[WHAT YOU ARE ASKED TO DO] The response should be an exact copy of the records, with the pictures removed.

[GIVEN RECORDS]
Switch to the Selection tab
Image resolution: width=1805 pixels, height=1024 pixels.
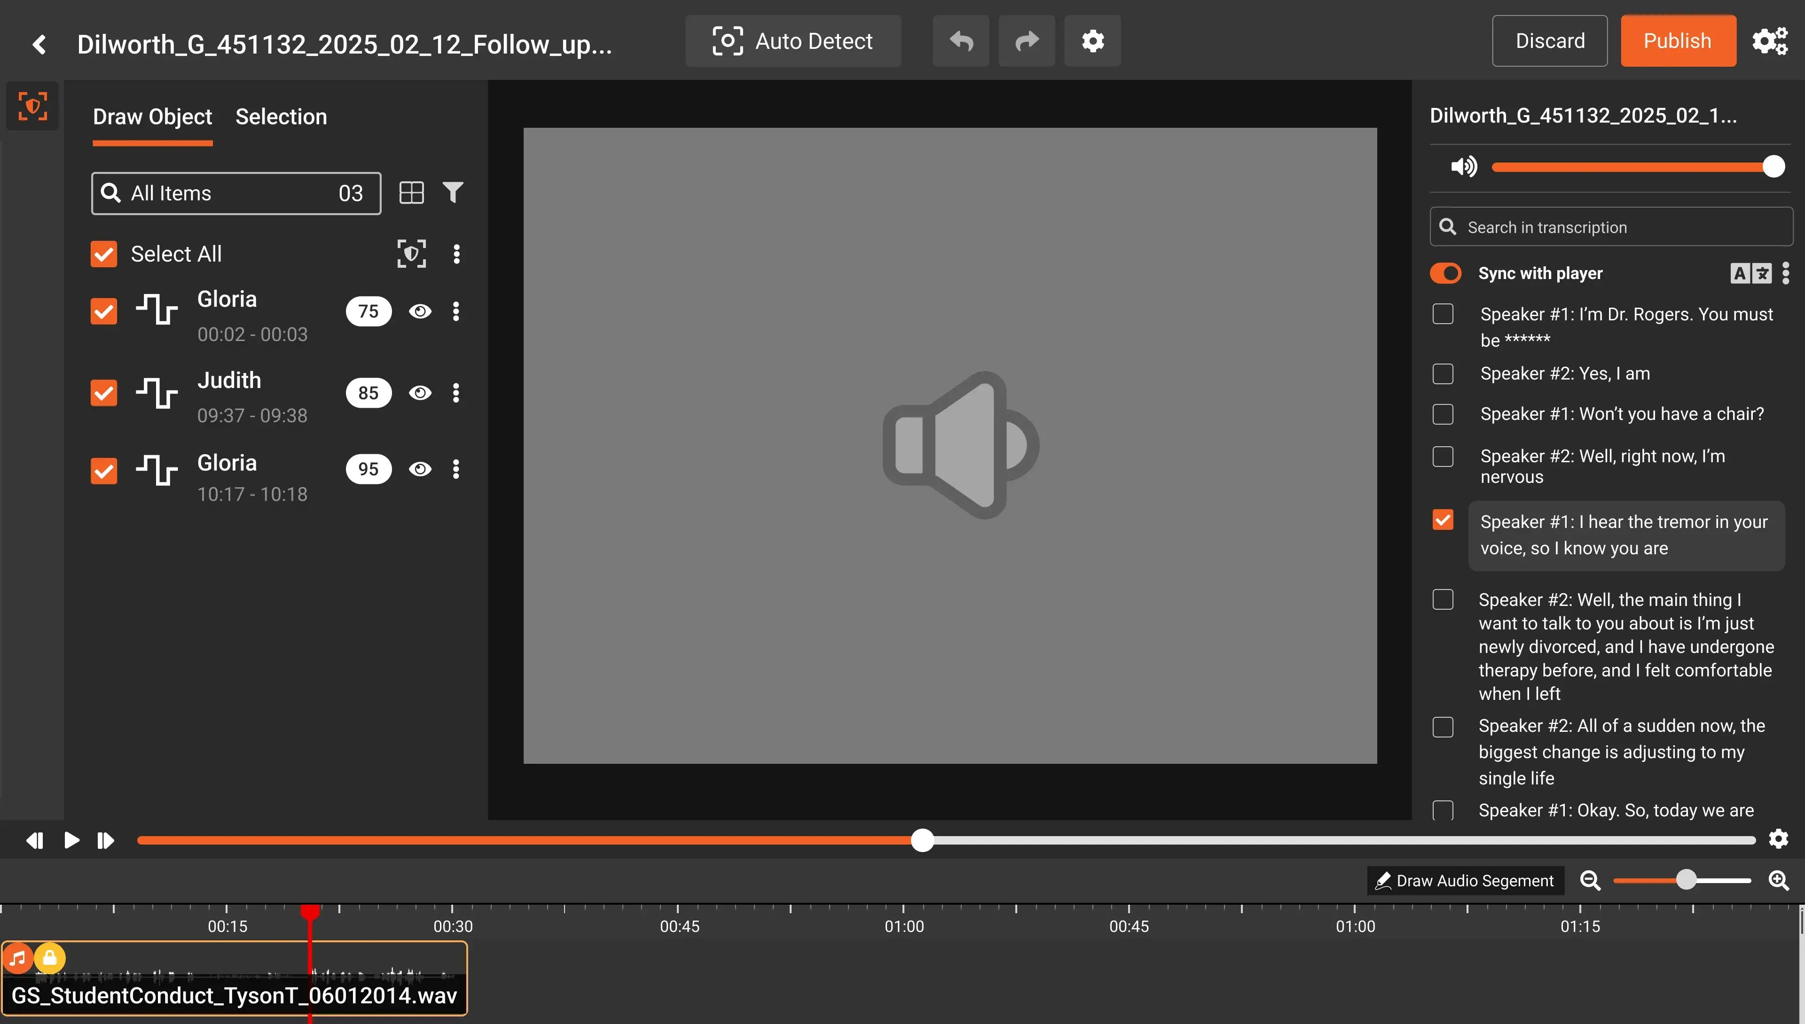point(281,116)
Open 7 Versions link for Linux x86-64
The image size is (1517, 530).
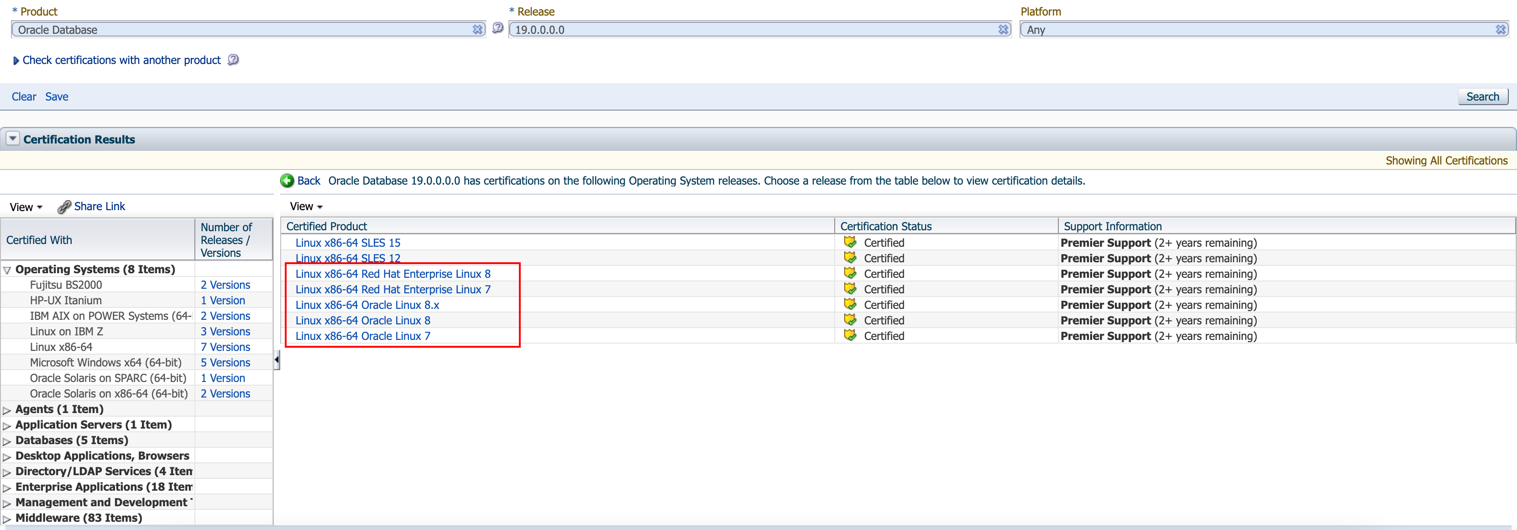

[OUTPUT OF THE EXERCISE]
Switch to the Selection tab
Image resolution: width=1805 pixels, height=1024 pixels.
point(281,116)
Open 7 Versions link for Linux x86-64
The image size is (1517, 530).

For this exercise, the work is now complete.